Until recently, market optimism presented us with wonderful opportunities . . . to catch up on sleep. Indeed, we found few compelling investment opportunities as the stock prices of top quality companies appeared irrationally high. Current market pessimism has jolted us awake. Although stock prices are still high on a historical basis, the recent pessimism, though tragic in its origin, has resulted in relatively more rational stock pricing and, consequently, presented fruitful options for the wise allocation of capital.
We must acknowledge that we do not know whether the coronavirus outbreak in China will expand into a global pandemic, and we do not know how the outbreak will ultimately affect the global economy or individual companies. Nor does anyone else. However, those factors do not influence our investment decisions. Importantly, we believe that attempting to predict those outcomes and how they will affect the movement of markets and stock prices is sheer folly. The speculator who experiences some great success is condemned to even greater failure - a fool and his money are soon parted (perhaps Gordon Gekko was more accurate - a fool and his money are lucky enough to get together in the first place). We remove the guess work. Our decisions are anchored instead by the concept of intrinsic value.
We distill the Durable Stocks approach down to two simple concepts: 1) buy wonderful businesses to own for the long term, and 2) buy them at rational prices relative to their intrinsic values. Once we have identified a wonderful business, we determine its intrinsic value by conservatively estimating the present value of its future earnings (as illustrated below).

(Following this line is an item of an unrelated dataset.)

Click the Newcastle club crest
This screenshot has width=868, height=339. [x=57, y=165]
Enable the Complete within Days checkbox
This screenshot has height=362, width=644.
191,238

There are a small number of wonderful companies (companies with strong competitive moats that offer products or services for which there will be long term demand) that we would want to buy at the right price. One such company is Boeing. Here we will dispense with the corporate portraiture. Boeing clearly lost its way and the results were tragic and unacceptable. Thus, we would not even consider Boeing if new management had not been installed. In view of its new management, we consider Boeing to be a wonderful company. As a member of a duopoly, it faces limited competition. Its customer relationships are sticky because airline crews are trained for specific equipment. It earns high returns on capital. There is reasonably foreseeable long-term demand for its products though the journey may be bumpy.
To succeed, Boeing needs to regain the public's trust. It will deservedly be under intense scrutiny for quite some time. We are encouraged by Horace: "Many shall be restored that now are fallen and many shall fall that now are in honor."
Current market conditions and the company's specific problems have driven the market capitalization down to about $171 Billion. We estimate that the intrinsic value is somewhat higher at about $191 Billion. The basis for the intrinsic value estimate is as follows:
First, we determine a reasonable growth rate. The free cash flow rose from $1,94B in 2003 to $13.6B in 2018, an increase of 12.23% compounded annually. If measured from 2007 when free cash flow was $7.85B, the increase was 5% compounded annually. To be conservative, we will use a 5% growth rate.
Next, we conservatively average the last three years' free case flow as shown below:
2016: $7.88B
2017: $11.61B
2018: $13.6B
Avg: $11.16B
Then, we apply the growth rate to that average free cash flow of $11.16B to determine an estimated free cash flow for each year of the following 10 year period, divide each year by a discount rate (we used 5% which appears conservative in view of the current 30 year bond rate under 2%), and sum the results for the 10 year period. The sum of estimated free cash flows for the 10 year period is $106.13B.
Finally, we add to the 10 year free cash flow a residual value determined by applying a long term growth rate of 2% after the 10 year period to be conservative. Using that rate, the original growth rate of 5% and the discount rate of 5%, we obtain the residual value of $85.12B. We add the residual value to the 10 year estimated free cash flows to arrive at an estimated intrinsic value of $191.26B. This result could change significantly depending on the growth rates and discount rates used in this approach. Nonetheless, it compares favorably with the market capitalization of $171B, apparently offering a small margin of safety.
Disclosure: The author owns shares of Boeing. This article does not represent a recommendation to buy or sell shares or engage in any other transaction.